» Verilen metin
Allah Resûlü -sallallâhu aleyhi ve sellem-, mahlukâta, Cenâb-ı Hakk’ın nazarıyla baktığı için, tabiî olarak onları seviyor ve her birine gerekli değeri veriyordu. Merhamet Çağlayanı Efendimiz, kendisine inanıp tâbî olan mü’minlere dua ettiği gibi, azılı kâfirlerin hidâyeti için de gece gündüz çırpınıyor ve duâ ediyordu. Hatta Yüce Rabbinden zaman zaman kendisine:
“(Resûlüm!) Onlar inanıp mü’min kimseler olmayacaklar diye neredeyse kendini helâk edeceksin!” (eş-Şuara 26/3) şeklinde îkaz ediliyordu.
Sevgili Peygamberimiz her ne sebeple olursa olsun muhatab olduğu insanlara, kadın-erkek, genç-ihtiyar demeden mutlaka değer verirdi. Onlara hep gönüllerini ferahlatacak, kendilerine olan güveni artıracak konuşmalar yapardı. Zira muhâtaba değer vermek onu kazanmanın ilk adımıdır.

» Kayıtlı veriler

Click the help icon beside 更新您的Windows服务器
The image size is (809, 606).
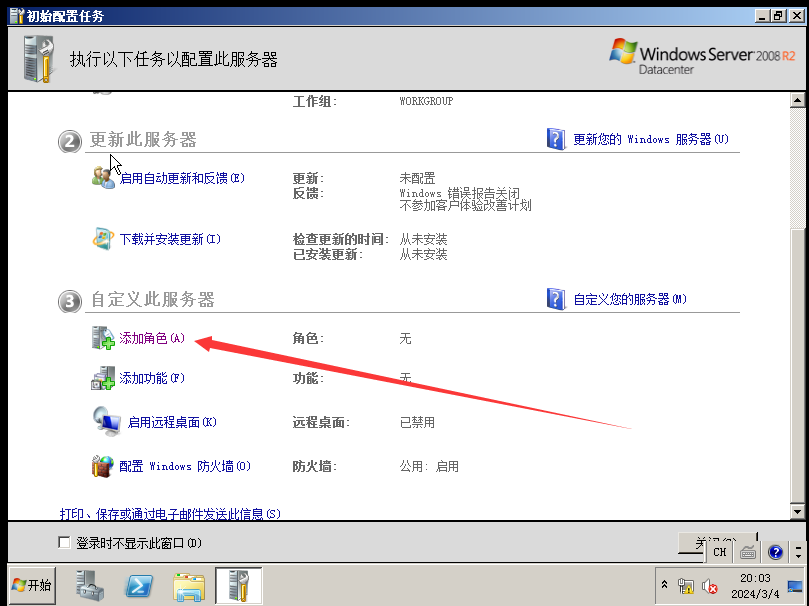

» Amaç
Peygamber Efendimizin merhametini anlatan metne göre şu soruları cevaplayın:
1. Efendimiz mü'minlerin yanı sıra kimlerin hidâyeti için gece gündüz dua ediyordu?
2. Metinde alıntılanan ayetin kaynağı olarak hangi sure ve ayet gösterilir?
3. Muhatabı kazanmanın ilk adımı nedir?

» Yanıt aşağıda
1. Azılı kâfirlerin hidâyeti için.
2. eş-Şuara 26/3.
3. Muhâtaba değer vermek.